Your answer must hold only the lines below from the line containing "Catastrophe (13, 2164)" through the line containing "film (61, 2509)", each reproduced exactly.

----------

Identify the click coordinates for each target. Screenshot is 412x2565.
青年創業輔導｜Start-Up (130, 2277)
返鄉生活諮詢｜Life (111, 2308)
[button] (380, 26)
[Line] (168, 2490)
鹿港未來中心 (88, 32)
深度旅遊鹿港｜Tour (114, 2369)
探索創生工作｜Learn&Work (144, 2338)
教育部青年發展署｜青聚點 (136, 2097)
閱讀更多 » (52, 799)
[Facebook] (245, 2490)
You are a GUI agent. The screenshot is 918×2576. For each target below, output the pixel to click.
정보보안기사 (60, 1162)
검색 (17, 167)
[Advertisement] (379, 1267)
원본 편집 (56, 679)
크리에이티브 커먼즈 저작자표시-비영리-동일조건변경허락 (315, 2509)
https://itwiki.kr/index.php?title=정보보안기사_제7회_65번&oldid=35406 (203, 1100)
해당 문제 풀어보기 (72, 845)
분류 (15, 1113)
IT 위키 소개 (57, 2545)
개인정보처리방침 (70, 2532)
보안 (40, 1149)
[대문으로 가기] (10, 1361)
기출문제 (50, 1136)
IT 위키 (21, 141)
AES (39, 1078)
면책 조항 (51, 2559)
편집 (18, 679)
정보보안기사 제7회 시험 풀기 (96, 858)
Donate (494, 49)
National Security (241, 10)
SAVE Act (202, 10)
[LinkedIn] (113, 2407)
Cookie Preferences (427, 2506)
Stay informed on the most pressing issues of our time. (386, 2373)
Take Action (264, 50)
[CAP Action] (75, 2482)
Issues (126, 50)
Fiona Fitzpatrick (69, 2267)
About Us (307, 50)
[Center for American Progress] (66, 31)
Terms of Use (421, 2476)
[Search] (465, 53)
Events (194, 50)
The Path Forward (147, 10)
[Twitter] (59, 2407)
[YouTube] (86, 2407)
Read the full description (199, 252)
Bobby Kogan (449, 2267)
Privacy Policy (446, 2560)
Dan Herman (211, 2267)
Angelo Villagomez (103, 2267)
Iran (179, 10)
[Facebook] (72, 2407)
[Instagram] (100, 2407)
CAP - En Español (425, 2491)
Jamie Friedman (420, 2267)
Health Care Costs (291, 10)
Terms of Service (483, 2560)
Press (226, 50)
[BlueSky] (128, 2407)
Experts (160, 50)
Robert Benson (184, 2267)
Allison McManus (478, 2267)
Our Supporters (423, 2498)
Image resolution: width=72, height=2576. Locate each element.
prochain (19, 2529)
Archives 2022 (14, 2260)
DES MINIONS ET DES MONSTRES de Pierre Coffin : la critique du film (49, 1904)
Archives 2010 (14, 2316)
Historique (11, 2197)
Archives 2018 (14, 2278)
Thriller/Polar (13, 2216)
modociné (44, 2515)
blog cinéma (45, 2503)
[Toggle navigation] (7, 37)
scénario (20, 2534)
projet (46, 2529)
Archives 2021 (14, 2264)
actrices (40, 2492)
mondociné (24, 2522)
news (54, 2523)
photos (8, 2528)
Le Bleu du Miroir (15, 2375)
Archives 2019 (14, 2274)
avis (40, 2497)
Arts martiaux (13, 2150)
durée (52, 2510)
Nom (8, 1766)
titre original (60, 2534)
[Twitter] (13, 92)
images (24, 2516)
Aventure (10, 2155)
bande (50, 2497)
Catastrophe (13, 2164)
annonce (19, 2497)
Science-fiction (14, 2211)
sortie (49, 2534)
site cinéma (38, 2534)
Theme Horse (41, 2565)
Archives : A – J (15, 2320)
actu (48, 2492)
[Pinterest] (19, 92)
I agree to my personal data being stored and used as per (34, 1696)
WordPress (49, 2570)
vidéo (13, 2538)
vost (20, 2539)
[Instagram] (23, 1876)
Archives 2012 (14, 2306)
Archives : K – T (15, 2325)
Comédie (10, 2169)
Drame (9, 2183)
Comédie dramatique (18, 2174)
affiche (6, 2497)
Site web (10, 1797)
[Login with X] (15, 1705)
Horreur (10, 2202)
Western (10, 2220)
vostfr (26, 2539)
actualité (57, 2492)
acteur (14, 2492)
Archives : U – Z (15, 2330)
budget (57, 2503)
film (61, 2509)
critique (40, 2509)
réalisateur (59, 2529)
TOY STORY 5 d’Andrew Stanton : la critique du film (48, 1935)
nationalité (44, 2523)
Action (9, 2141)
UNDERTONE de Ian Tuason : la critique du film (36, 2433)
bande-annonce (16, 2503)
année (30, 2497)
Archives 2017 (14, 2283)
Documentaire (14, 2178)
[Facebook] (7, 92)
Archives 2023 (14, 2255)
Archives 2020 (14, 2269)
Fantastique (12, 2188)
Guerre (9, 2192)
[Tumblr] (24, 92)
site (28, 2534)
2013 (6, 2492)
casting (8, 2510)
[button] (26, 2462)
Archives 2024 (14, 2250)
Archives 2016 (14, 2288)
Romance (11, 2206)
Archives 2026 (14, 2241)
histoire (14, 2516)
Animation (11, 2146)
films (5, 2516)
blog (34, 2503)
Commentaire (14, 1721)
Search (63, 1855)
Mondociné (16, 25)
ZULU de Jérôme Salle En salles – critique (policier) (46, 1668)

----------

Reply:
Catastrophe (13, 2164)
annonce (19, 2497)
Science-fiction (14, 2211)
sortie (49, 2534)
site cinéma (38, 2534)
Theme Horse (41, 2565)
Archives : A – J (15, 2320)
actu (48, 2492)
[Pinterest] (19, 92)
I agree to my personal data being stored and used as per (34, 1696)
WordPress (49, 2570)
vidéo (13, 2538)
vost (20, 2539)
[Instagram] (23, 1876)
Archives 2012 (14, 2306)
Archives : K – T (15, 2325)
Comédie (10, 2169)
Drame (9, 2183)
Comédie dramatique (18, 2174)
affiche (6, 2497)
Site web (10, 1797)
[Login with X] (15, 1705)
Horreur (10, 2202)
Western (10, 2220)
vostfr (26, 2539)
actualité (57, 2492)
acteur (14, 2492)
Archives : U – Z (15, 2330)
budget (57, 2503)
film (61, 2509)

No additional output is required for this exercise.